ISLAMABAD: The World Meteorological Organization (WMO) said that amidst increasing temperatures, extreme precipitations and flooding, a plethora of evidence continues to suggest that climate change is mainly a consequence of human activities and related greenhouse gases.
Coinciding with World Meteorological Day, WMO has released a detailed statement on 2014’s weather trends across the globe.
WMO Secretary-General Michel Jarraud stated that in light of the report and future predictions, “the cost of inaction is high and will become even higher” if significant steps to reduce greenhouse gas emissions are not taken, Xinhua reported.

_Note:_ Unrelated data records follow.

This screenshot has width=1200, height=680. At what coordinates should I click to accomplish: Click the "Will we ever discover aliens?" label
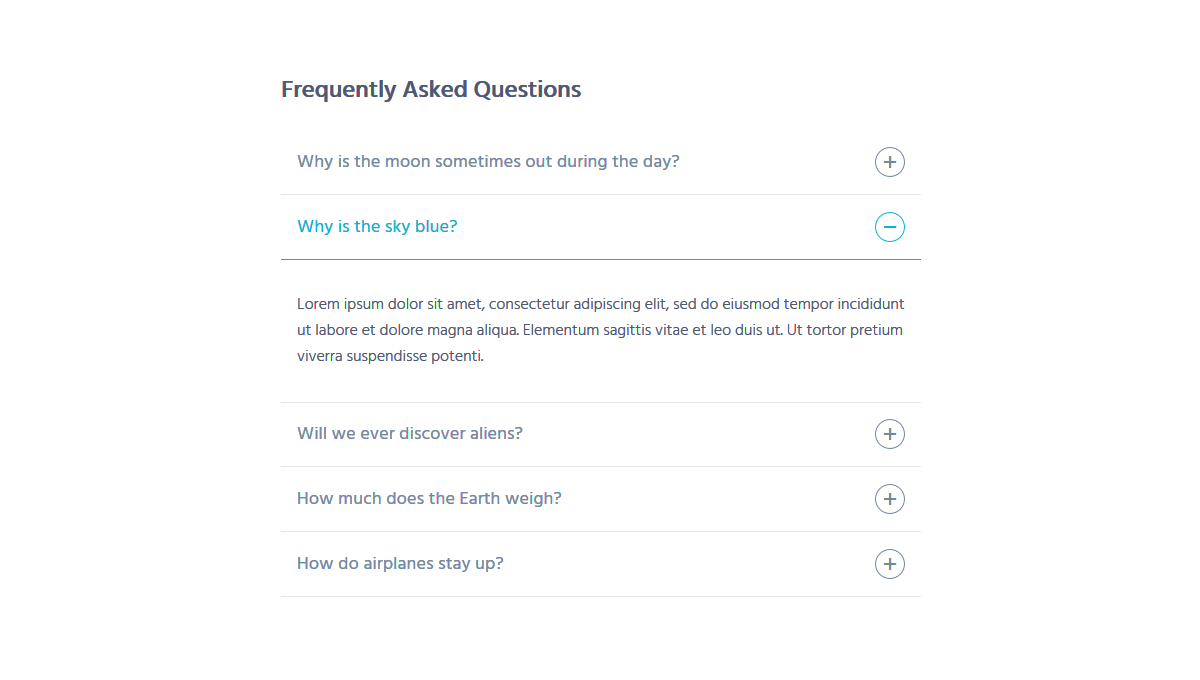pyautogui.click(x=409, y=433)
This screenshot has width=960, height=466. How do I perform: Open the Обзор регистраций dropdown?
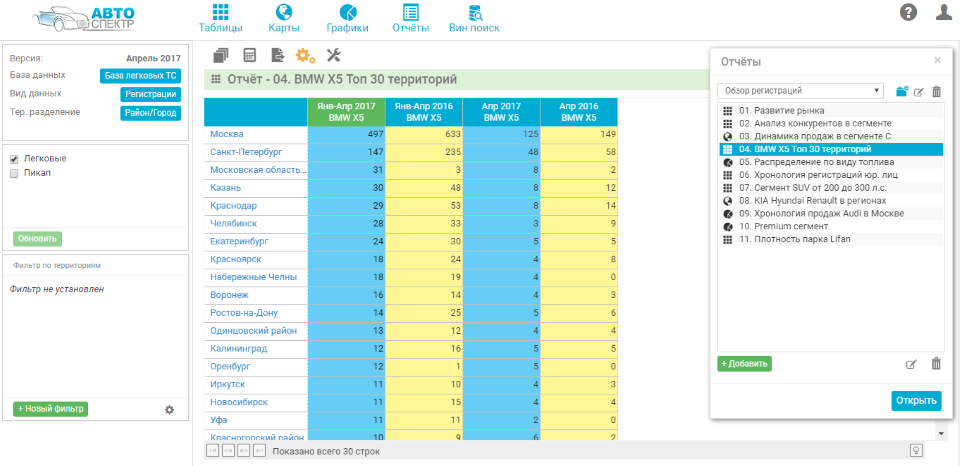[801, 91]
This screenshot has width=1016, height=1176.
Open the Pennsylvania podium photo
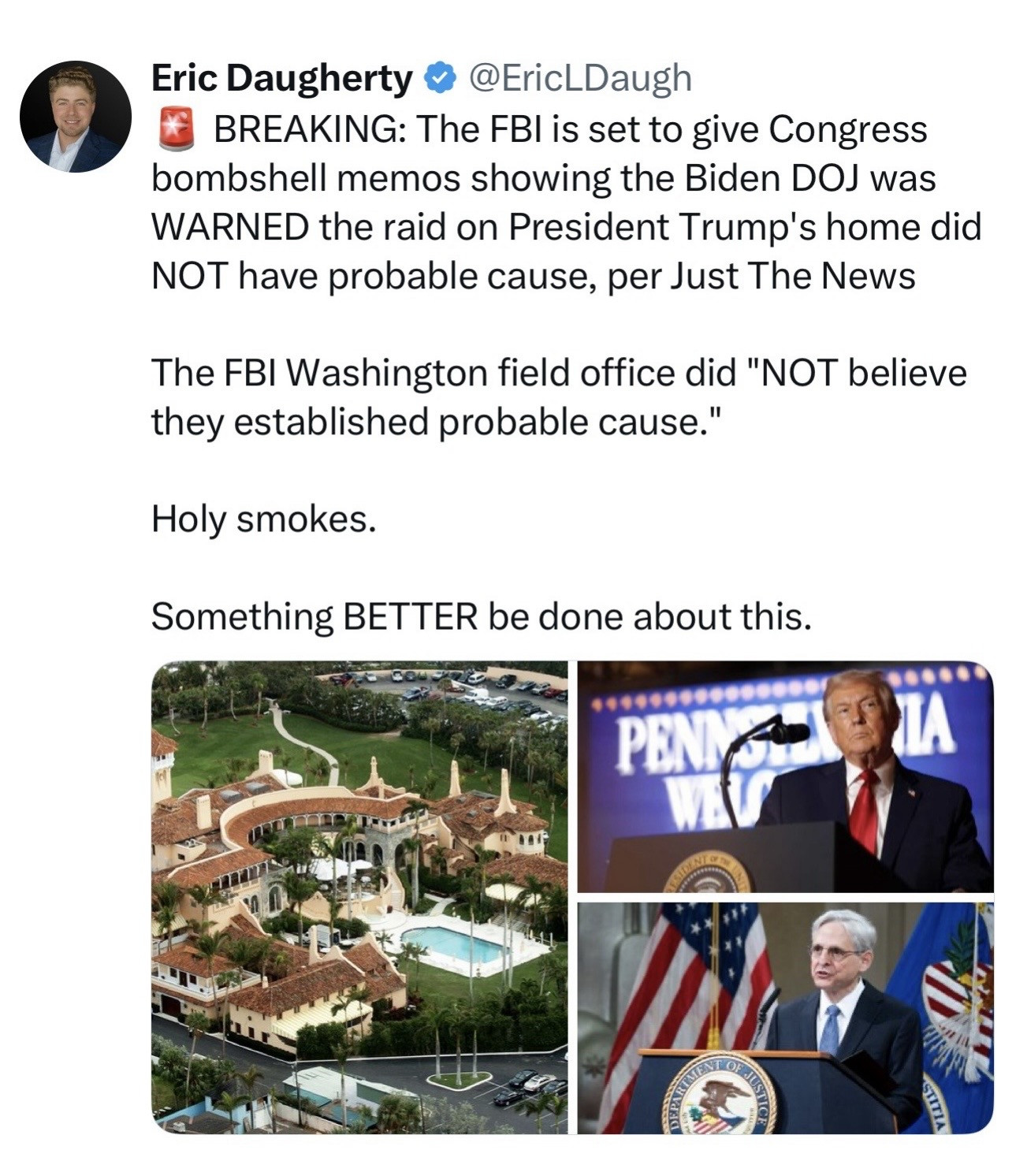coord(785,776)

Under WMO’s “climate change for climate knowledge” theme, Jarraud also stressed that key improvements have enabled better predictions to be made, and that a deeper understanding of weather systems and man’s effect on the climate can render climate change more manageable.
According to the Statement on the Status of the Climate in 2014, the mean global temperature increased by 0.57?C compared to the 1961-1990 average of 14?C, making it the warmest year to date.
Surface melting of Greenland’s ice sheet was also above the 1981-2010 average in June, July and August.
An increase in surface sea-temperature has also been noted, with major consequences for the future as the ocean absorbs 93 percent of excess heat. Mean precipitation remained close to its long-term average of 1,033 mm.